--- Start Input ---
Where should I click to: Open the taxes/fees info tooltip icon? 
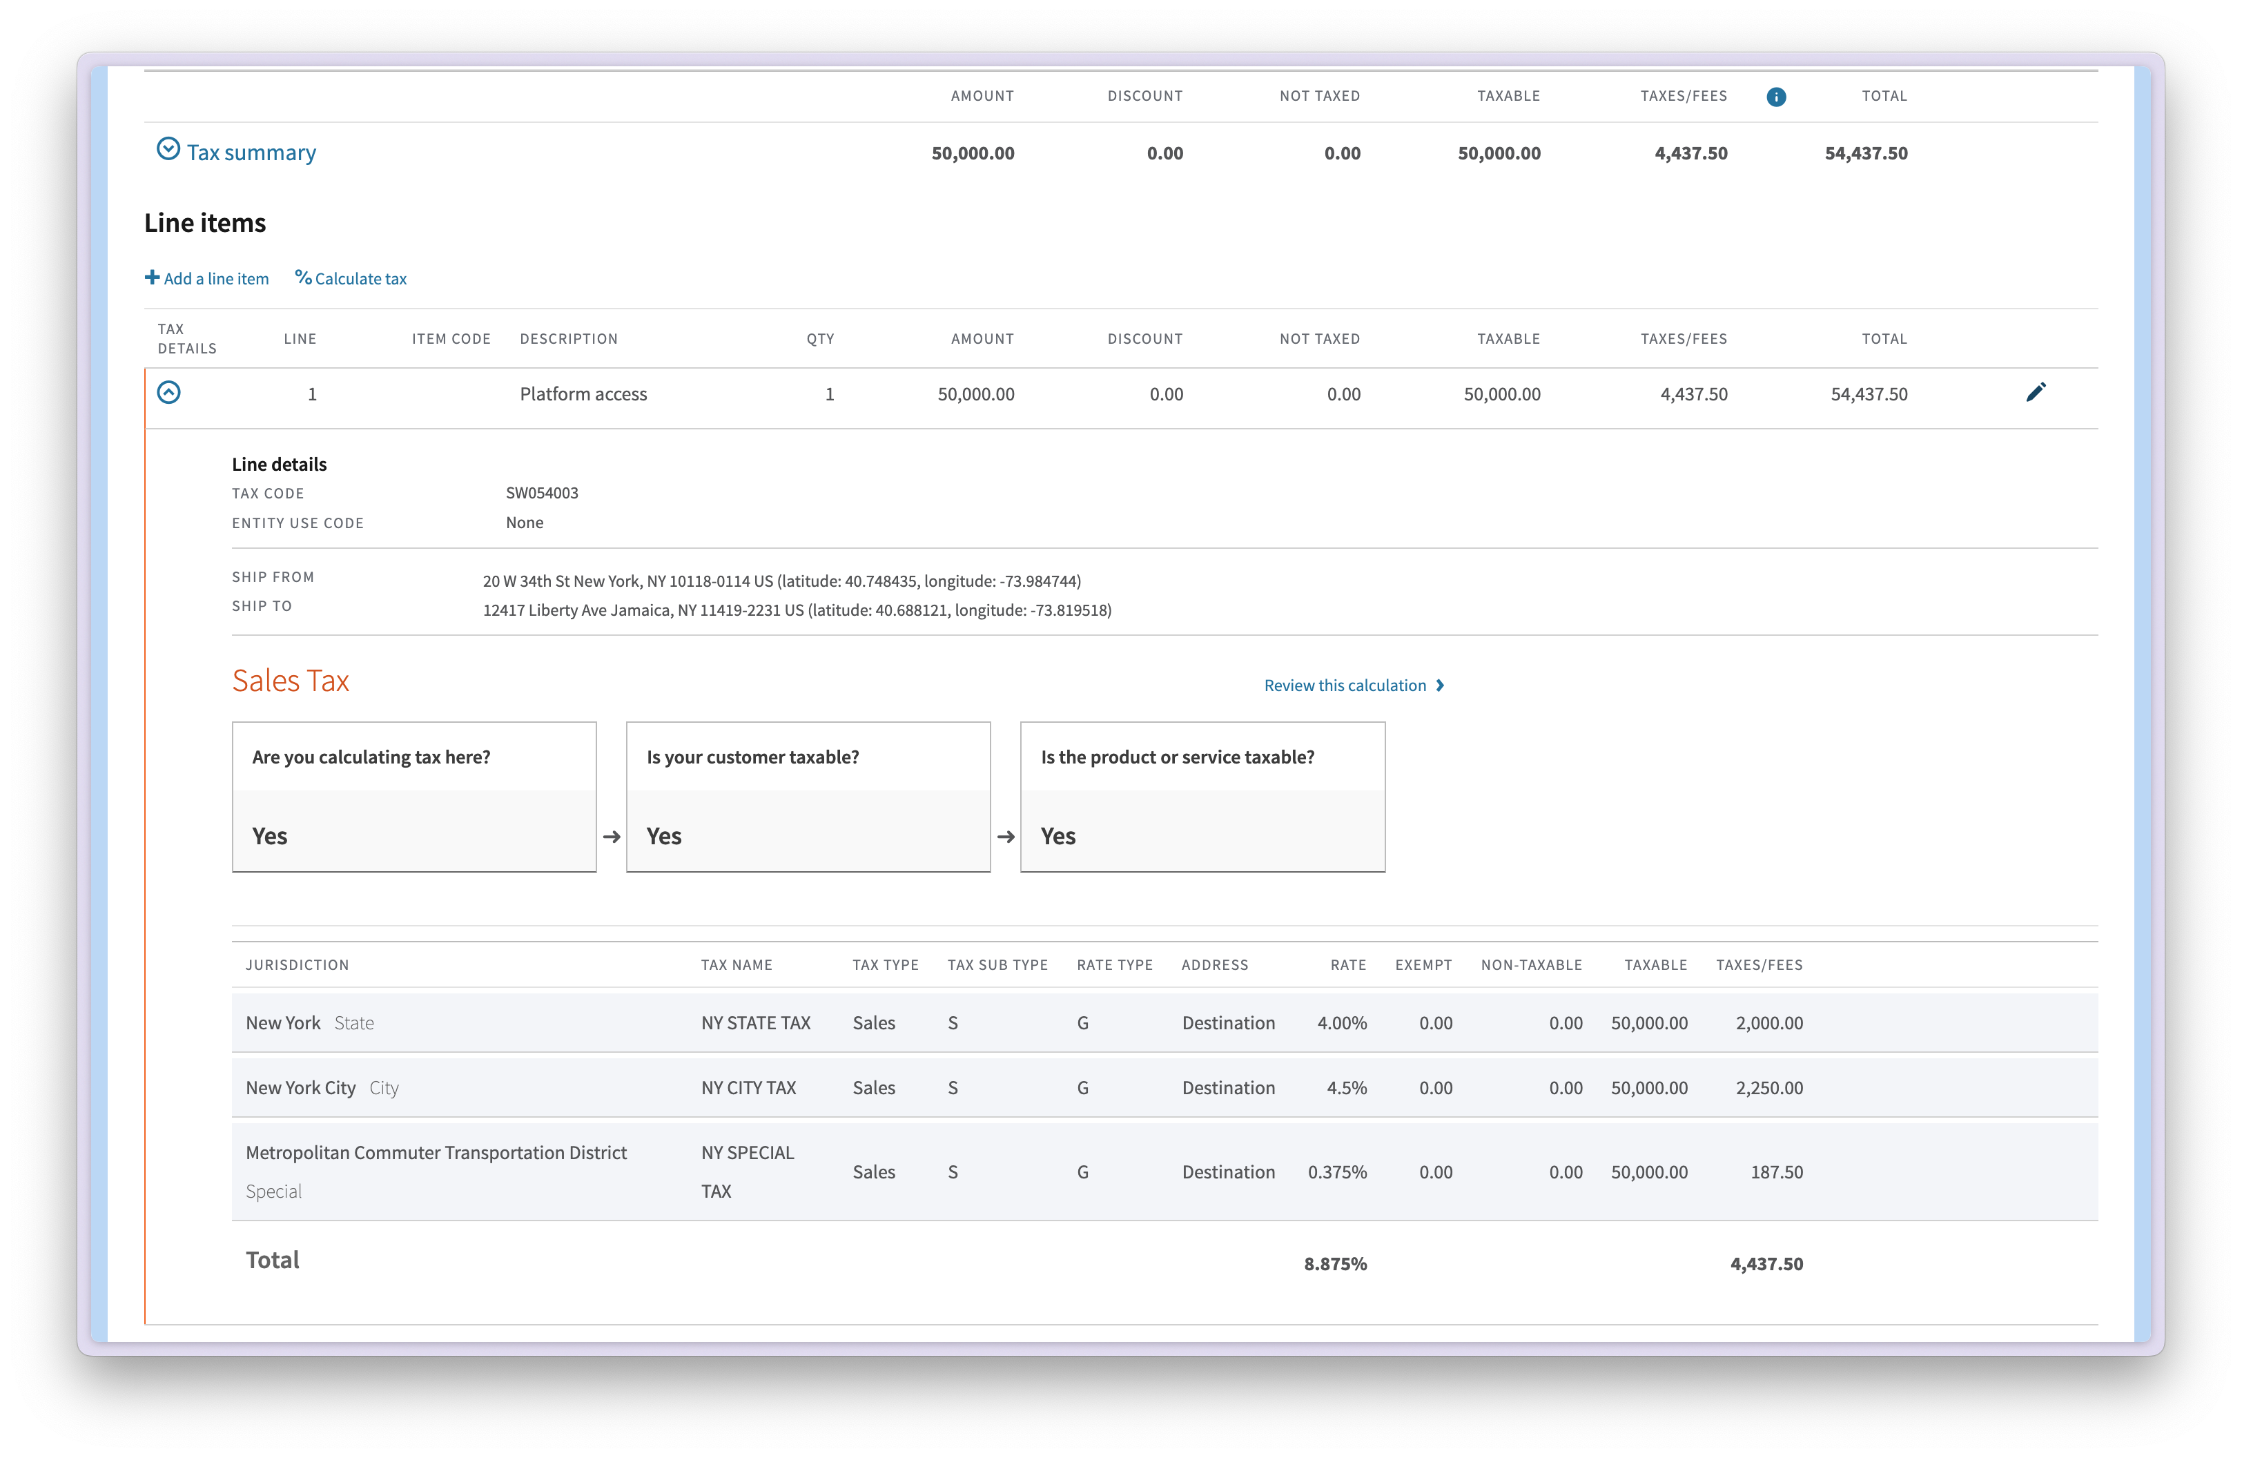point(1777,97)
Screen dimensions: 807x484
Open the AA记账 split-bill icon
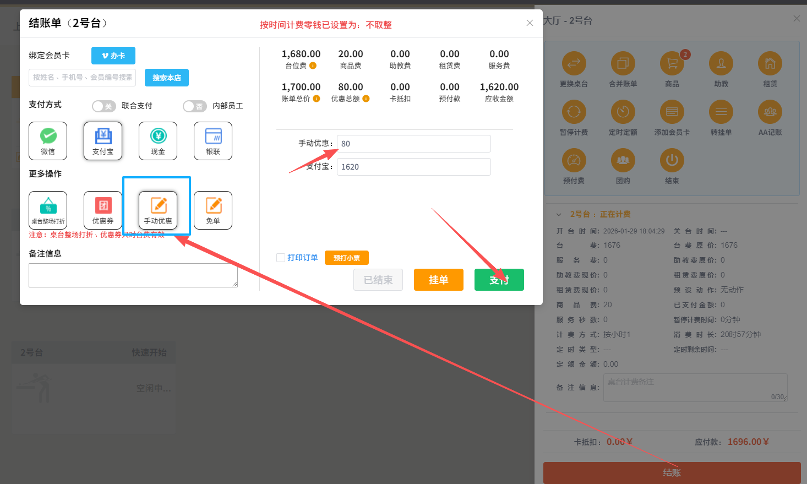pos(770,112)
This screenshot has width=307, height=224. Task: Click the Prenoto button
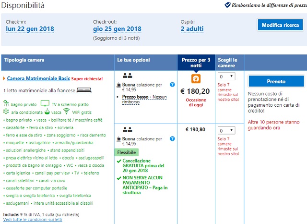[276, 81]
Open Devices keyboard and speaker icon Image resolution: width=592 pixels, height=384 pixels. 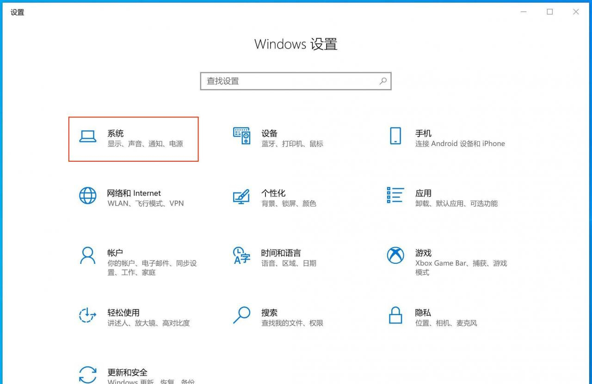[x=241, y=136]
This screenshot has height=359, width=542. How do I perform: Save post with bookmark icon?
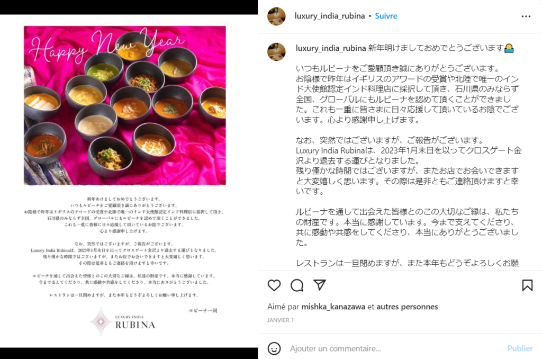(x=527, y=285)
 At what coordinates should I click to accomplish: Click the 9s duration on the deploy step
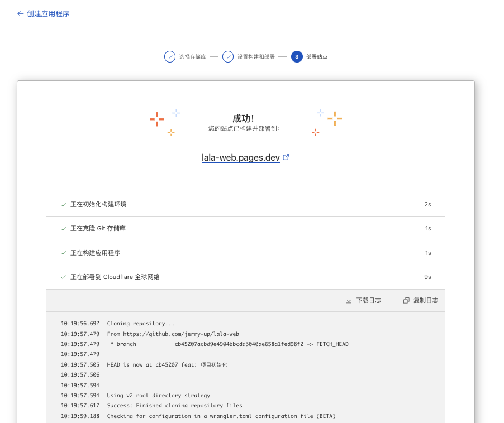pyautogui.click(x=427, y=276)
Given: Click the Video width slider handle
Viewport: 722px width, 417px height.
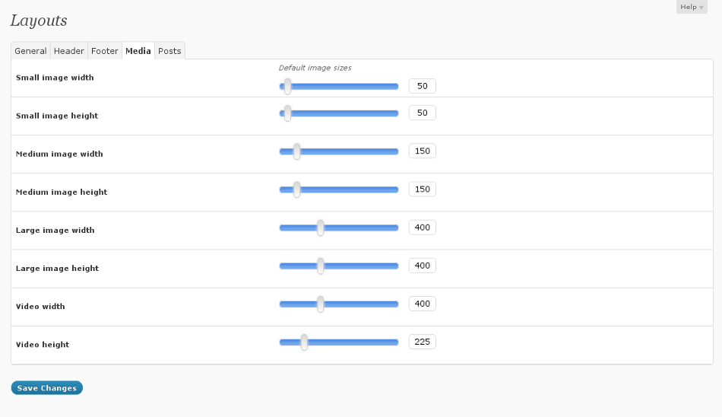Looking at the screenshot, I should tap(321, 304).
--- End Input ---
What this task involves
Copy out the entries word for word, starting at the line containing "This screenshot has height=359, width=542." and continuing through the last line of the entries. Include both the starting line and the final line, and leave the pictures out.

Problem solution
This screenshot has height=359, width=542. How do I perform: Save post with bookmark icon?
(x=527, y=285)
 At what coordinates should I click to accomplish: Click the 9s duration on the deploy step
pyautogui.click(x=427, y=276)
Given: Click the Video width slider handle
Viewport: 722px width, 417px height.
Looking at the screenshot, I should tap(321, 304).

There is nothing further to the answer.